Mediterranean Quinoa Salad
- foodallergymomblog
- May 19, 2020
- 1 min read
I decided to throw together this quinoa salad for lunch this afternoon. It is full of fresh flavors, perfect for a light spring lunch. It's vegan and free of gluten, dairy, corn, wheat, eggs, nuts, and soy. When shopping for your ingredients, make sure you check the labels on your kalamata olives and sundried tomatoes. I was able to find them with no added ingredients (avoid preservatives such as ferrous gluconate, found in olives, and citric acid, found in tomato products, if you have a corn allergy). This salad is so simple to toss together, and toddler-approved! Enjoy!

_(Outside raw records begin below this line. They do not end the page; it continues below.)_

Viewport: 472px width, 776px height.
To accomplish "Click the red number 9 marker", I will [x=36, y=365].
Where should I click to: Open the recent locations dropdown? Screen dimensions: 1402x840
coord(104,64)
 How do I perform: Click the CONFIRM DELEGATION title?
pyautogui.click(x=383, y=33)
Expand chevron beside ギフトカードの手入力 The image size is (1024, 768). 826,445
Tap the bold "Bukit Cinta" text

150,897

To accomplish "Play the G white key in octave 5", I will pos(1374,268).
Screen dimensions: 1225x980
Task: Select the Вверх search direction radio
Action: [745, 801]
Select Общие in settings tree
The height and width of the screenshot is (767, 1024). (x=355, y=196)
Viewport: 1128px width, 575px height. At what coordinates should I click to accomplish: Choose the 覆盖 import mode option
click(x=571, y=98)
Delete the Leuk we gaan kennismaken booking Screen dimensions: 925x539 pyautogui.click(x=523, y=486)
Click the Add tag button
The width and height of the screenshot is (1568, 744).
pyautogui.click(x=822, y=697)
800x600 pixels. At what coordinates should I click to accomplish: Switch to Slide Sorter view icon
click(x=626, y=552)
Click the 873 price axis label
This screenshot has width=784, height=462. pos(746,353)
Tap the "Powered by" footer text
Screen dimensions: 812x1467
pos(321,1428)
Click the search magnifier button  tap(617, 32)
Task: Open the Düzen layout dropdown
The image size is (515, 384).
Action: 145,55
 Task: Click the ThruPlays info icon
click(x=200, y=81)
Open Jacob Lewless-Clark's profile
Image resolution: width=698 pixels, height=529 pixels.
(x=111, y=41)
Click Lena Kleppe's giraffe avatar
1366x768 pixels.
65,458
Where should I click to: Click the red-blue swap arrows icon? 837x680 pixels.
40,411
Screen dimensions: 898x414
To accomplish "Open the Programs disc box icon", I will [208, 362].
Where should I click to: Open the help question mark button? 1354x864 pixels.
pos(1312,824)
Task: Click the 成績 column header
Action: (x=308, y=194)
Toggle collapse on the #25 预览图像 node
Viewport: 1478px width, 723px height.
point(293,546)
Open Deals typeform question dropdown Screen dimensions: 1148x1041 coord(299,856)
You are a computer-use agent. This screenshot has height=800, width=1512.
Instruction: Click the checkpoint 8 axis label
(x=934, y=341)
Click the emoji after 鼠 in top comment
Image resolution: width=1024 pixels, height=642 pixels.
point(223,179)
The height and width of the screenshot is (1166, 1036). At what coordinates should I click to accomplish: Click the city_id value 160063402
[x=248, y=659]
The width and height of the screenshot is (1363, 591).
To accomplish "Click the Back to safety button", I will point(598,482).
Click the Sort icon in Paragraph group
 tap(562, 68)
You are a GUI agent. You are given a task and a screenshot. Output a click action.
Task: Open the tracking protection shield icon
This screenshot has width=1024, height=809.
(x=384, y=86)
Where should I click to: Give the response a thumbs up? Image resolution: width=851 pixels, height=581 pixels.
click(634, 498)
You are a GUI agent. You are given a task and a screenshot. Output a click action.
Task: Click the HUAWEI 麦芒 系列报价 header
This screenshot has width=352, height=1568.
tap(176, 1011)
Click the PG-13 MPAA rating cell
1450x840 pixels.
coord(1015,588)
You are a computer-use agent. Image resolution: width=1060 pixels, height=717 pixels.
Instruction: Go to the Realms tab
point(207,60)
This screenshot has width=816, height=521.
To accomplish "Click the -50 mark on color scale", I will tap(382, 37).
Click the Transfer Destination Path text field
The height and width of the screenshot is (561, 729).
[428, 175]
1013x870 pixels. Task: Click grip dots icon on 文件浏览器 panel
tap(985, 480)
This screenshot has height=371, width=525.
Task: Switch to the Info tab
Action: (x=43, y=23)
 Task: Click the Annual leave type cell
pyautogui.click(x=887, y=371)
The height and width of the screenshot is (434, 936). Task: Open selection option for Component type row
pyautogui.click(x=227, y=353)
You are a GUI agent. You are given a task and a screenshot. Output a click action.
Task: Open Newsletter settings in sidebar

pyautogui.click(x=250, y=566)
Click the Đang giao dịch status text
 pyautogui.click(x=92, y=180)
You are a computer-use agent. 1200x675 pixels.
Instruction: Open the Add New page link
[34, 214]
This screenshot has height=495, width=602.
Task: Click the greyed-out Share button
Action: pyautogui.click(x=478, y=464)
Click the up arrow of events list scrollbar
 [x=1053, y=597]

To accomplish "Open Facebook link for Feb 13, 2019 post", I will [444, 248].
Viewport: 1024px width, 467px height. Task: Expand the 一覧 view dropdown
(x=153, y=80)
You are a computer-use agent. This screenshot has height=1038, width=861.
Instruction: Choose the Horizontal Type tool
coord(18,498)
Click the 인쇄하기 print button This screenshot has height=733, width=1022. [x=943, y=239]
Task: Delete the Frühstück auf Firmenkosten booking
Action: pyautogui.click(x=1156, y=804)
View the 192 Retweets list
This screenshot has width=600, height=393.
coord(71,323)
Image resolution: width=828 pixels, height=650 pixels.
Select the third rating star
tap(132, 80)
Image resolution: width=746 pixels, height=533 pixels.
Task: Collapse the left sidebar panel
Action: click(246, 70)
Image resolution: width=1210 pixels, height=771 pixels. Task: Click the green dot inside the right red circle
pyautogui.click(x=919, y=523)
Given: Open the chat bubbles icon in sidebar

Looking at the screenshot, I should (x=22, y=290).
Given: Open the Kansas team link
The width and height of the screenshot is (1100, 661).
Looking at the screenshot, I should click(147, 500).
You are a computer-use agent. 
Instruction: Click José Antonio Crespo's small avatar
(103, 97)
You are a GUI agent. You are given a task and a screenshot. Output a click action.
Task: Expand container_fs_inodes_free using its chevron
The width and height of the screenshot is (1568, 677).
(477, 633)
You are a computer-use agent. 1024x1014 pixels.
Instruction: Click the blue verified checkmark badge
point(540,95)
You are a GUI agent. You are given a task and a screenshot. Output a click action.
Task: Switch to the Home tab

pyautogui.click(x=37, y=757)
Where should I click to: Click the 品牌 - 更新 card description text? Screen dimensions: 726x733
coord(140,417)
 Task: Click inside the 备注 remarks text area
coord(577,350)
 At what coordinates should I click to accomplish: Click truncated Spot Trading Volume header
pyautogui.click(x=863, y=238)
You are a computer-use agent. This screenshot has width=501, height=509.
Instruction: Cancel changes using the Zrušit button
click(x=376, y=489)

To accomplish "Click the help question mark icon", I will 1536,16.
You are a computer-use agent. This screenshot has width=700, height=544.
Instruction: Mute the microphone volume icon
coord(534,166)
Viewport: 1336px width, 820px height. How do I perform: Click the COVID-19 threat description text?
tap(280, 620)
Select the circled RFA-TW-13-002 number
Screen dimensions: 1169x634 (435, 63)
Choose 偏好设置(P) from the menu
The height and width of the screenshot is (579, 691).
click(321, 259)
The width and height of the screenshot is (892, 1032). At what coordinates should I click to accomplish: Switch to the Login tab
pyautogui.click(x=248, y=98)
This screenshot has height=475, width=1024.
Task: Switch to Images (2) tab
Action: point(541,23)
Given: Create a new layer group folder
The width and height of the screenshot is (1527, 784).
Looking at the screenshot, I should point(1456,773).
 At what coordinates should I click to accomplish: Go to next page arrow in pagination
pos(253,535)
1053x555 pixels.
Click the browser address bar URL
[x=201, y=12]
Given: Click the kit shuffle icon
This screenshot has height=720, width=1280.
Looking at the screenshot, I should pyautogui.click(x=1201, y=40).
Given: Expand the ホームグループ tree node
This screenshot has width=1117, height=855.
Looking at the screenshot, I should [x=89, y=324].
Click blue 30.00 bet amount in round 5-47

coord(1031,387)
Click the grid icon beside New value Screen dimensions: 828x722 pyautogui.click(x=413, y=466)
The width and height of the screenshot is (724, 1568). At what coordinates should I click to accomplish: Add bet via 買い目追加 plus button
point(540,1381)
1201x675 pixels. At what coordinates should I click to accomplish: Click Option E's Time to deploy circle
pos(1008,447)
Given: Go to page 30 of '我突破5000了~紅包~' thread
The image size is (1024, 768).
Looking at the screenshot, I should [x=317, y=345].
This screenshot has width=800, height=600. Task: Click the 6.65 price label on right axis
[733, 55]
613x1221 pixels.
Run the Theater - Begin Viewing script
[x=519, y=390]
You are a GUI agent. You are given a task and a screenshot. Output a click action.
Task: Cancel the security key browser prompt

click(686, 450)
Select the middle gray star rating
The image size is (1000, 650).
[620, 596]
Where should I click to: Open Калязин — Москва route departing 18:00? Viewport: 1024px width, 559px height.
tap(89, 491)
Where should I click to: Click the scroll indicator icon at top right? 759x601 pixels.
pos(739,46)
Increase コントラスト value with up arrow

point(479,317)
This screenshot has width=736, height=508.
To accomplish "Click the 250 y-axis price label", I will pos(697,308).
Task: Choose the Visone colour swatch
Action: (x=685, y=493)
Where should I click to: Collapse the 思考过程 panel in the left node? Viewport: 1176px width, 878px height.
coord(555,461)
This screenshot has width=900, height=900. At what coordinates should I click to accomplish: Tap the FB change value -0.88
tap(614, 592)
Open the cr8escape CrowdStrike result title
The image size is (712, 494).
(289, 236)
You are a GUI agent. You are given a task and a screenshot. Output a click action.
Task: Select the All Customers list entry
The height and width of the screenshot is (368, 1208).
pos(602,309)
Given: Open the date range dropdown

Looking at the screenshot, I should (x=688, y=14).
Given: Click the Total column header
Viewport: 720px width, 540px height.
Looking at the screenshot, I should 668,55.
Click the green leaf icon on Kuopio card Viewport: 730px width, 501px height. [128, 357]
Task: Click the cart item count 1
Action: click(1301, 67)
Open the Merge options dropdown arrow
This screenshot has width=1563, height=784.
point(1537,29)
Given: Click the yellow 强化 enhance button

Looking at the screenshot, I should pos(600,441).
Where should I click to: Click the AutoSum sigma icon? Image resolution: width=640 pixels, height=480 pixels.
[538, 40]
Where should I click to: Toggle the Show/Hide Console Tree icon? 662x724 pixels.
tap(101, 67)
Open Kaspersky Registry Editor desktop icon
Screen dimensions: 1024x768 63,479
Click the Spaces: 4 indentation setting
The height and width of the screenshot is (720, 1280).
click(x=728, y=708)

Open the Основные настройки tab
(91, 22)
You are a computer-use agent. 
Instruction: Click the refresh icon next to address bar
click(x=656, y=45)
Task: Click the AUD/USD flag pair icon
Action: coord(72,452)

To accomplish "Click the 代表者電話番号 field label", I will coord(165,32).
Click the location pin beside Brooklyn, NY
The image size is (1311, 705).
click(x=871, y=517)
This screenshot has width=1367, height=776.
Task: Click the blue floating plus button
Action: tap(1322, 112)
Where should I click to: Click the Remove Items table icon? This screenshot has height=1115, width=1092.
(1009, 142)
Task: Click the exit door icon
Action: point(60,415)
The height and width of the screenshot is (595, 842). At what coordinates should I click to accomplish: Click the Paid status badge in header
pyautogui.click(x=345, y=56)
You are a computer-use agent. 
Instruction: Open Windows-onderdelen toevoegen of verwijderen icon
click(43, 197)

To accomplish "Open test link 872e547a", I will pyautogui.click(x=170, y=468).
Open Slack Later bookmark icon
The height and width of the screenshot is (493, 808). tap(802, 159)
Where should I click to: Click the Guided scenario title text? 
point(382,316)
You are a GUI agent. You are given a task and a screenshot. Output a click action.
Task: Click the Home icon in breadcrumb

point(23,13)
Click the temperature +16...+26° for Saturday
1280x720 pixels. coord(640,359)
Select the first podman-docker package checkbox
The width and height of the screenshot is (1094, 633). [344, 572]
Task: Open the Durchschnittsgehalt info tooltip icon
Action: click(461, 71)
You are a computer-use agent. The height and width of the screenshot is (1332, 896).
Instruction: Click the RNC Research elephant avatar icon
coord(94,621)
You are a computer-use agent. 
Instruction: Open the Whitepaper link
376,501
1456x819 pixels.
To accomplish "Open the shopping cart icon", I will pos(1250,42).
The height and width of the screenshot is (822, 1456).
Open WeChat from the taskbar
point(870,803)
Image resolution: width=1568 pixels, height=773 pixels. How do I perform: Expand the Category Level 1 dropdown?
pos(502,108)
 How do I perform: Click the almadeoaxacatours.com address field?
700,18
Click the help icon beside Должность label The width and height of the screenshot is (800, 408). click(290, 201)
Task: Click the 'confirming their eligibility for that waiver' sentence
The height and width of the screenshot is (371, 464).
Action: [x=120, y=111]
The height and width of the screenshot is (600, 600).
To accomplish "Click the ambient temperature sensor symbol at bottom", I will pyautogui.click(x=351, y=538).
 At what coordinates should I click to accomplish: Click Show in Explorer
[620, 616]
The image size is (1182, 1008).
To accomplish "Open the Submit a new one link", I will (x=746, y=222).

Mediterranean Quinoa Salad
To prepare quinoa:
1 cup uncooked quinoa
2 cups water
1 teaspoon salt
1 tablespoon extra virgin olive oil
Additional ingredients:
1/3 cup organic pitted kalamata olives, halved
3/4 cups fresh parsley, chopped
1 can great northern white beans, drained and rinsed
1/2 cup sundried tomatoes, chopped
1 1/2 tablespoons lemon juice squeezed from a fresh lemon
1/2 teaspoon salt
1/4 teaspoon black pepper
2 tablespoons extra virgin olive oil
Cook quinoa by simmering it on low with the water, salt and olive oil until the grains have absorbed all of the liquid, about 18-20 minutes.
Remove from heat and let it cool down before adding the other ingredients.
In a large bowl, combine the cooked quinoa with the additional ingredients.
Stir well. Serve room temperature or cold. This salad can be made ahead of time and stored in the refrigerator.